自由学園明日館は、羽仁吉一・もと子が女学校として創立した自由学園の最初の校舎です。設計は、世界的建築家フランク・ロイド・ライト。羽仁夫妻の教育思想に共鳴したライトは、「簡素な外形のなかにすぐれた思いを充たしめたい」という夫妻の希いを基調とし、自由学園を設計しました。
現在は、「使いながら保存する文化財」として見学の他、結婚式やコンサート会場として人気を集めています。

開放的なプレイリースタイル(草原様式)を用いたライト作風の建築

建築の特徴は、高さを抑えて水平線を強調した屋根、窓やドアなどをはじめ多用されている幾何学的デザイン、建物の中に入ると床の高さを少しずつ変えた部屋を連続させた空間構成など、「プレイリースタイル(草原様式)」というライトの第一期黄金期の作風をよく表しています。
ライトの弟子、遠藤新設計の講堂とともに、ライトの作風を示す典型的建築として歴史的・芸術的に重要であると評価されました。

1921年(大正10年)の建設以来、太平洋戦争末期の空襲での被災を免れた明日館でしたが、その後老朽化が進み、昭和40年代になると取り壊しの可能性もありました。しかし、卒業生や建築家など多くの関係者の保存への思いが実り、保存修繕工事の末、現在の形で保存されることになりました。

自由学園明日館説明板解説文

自由学園は、羽仁吉一・もと子により大正10年(1921)に女学校として創立された。明日館はその自由学園誕生の校舎で、その設計は羽仁夫妻の教育思想に共鳴した世界的建築家フランク・ロイド・ライトで、彼は自らの建築思想を融合させて校舎を建築した。

自由学園は生徒の増加に伴い、昭和9年(1934)に東京都東久留米市に移転し、この建物は卒業生の活動の場として使われ、羽仁夫妻が自由学園と日本の教育の明日を託して「明日館」と命名した。太平洋戦争末期の空襲で池袋周辺は壊滅的被害を受けるが、幸い明日館は被災を免れた。

その後老朽化が進み、昭和40年代になると取り壊しの可能性もあったが、卒業生、建築家をはじめ多くの関係者の保存への思いが実り、この地における保存が決定した。

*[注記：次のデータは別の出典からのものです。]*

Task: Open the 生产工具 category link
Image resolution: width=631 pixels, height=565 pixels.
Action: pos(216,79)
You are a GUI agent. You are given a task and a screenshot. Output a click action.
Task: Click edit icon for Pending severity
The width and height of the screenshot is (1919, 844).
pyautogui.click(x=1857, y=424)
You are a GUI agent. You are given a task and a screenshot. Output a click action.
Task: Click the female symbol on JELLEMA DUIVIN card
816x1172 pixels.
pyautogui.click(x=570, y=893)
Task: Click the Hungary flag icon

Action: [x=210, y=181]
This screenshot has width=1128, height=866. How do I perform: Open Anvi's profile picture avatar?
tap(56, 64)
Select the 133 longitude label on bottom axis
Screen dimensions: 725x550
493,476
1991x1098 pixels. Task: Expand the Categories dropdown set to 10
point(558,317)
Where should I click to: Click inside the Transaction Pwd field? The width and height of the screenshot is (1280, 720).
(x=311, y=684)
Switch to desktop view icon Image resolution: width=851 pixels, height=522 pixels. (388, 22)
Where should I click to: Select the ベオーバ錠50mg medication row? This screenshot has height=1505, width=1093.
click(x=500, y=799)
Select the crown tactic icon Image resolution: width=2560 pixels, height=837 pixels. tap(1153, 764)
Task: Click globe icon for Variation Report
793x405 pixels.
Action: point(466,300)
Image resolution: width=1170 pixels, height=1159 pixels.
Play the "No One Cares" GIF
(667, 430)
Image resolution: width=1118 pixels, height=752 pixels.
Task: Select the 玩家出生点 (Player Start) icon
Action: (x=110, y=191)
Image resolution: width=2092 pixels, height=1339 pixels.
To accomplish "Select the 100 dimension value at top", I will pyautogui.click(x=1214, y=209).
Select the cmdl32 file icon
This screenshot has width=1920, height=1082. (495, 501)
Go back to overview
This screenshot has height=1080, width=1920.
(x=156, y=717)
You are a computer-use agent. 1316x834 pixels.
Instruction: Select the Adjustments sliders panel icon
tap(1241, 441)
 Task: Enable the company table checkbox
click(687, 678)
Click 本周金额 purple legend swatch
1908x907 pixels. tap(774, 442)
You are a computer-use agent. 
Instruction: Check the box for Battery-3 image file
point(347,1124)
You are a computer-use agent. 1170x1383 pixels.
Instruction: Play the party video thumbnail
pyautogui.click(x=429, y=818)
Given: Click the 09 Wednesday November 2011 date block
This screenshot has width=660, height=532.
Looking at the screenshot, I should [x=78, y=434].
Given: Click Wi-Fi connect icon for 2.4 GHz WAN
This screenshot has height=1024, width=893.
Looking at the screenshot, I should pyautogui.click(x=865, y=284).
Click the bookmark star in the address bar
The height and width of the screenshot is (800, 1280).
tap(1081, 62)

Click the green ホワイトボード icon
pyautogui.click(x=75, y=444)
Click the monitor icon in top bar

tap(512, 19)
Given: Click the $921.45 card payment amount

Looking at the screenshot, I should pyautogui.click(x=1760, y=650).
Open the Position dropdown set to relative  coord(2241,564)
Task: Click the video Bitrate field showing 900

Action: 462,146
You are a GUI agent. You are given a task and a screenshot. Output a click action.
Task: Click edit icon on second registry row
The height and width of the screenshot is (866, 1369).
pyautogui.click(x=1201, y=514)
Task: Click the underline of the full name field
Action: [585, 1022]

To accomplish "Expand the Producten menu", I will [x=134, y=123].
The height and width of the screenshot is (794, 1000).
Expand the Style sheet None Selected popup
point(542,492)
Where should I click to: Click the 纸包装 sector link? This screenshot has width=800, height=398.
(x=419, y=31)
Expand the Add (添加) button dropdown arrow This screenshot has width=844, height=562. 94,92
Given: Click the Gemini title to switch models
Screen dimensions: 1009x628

建築の特徴は高さを抑えて水平線を強調した屋根、窓やドアなどをはじめ多用されている幾何学的デザイン、建物の中に入ると床の高さを少しずつ変えた部屋を連続させた空間構成など、「プレイリースタイル(草原様式)」というライトの第一期黄金期の作風をよく表している。昭和2年(1927)に道路を隔てて竣工したライトの弟子、遠藤新設計の講堂とともに、これら一連の建物がライトの作風を示す典型的な建築として重要であると評価され、平成9年5月29日に重要文化財に指定された。

その後、約3年間の保存修理工事が実施され、現在は「使いながら保存する文化財」として、見学はもちろん結婚式、コンサート、展示会、公開講座など多くの人が利用し、文化財建造物として保存されている。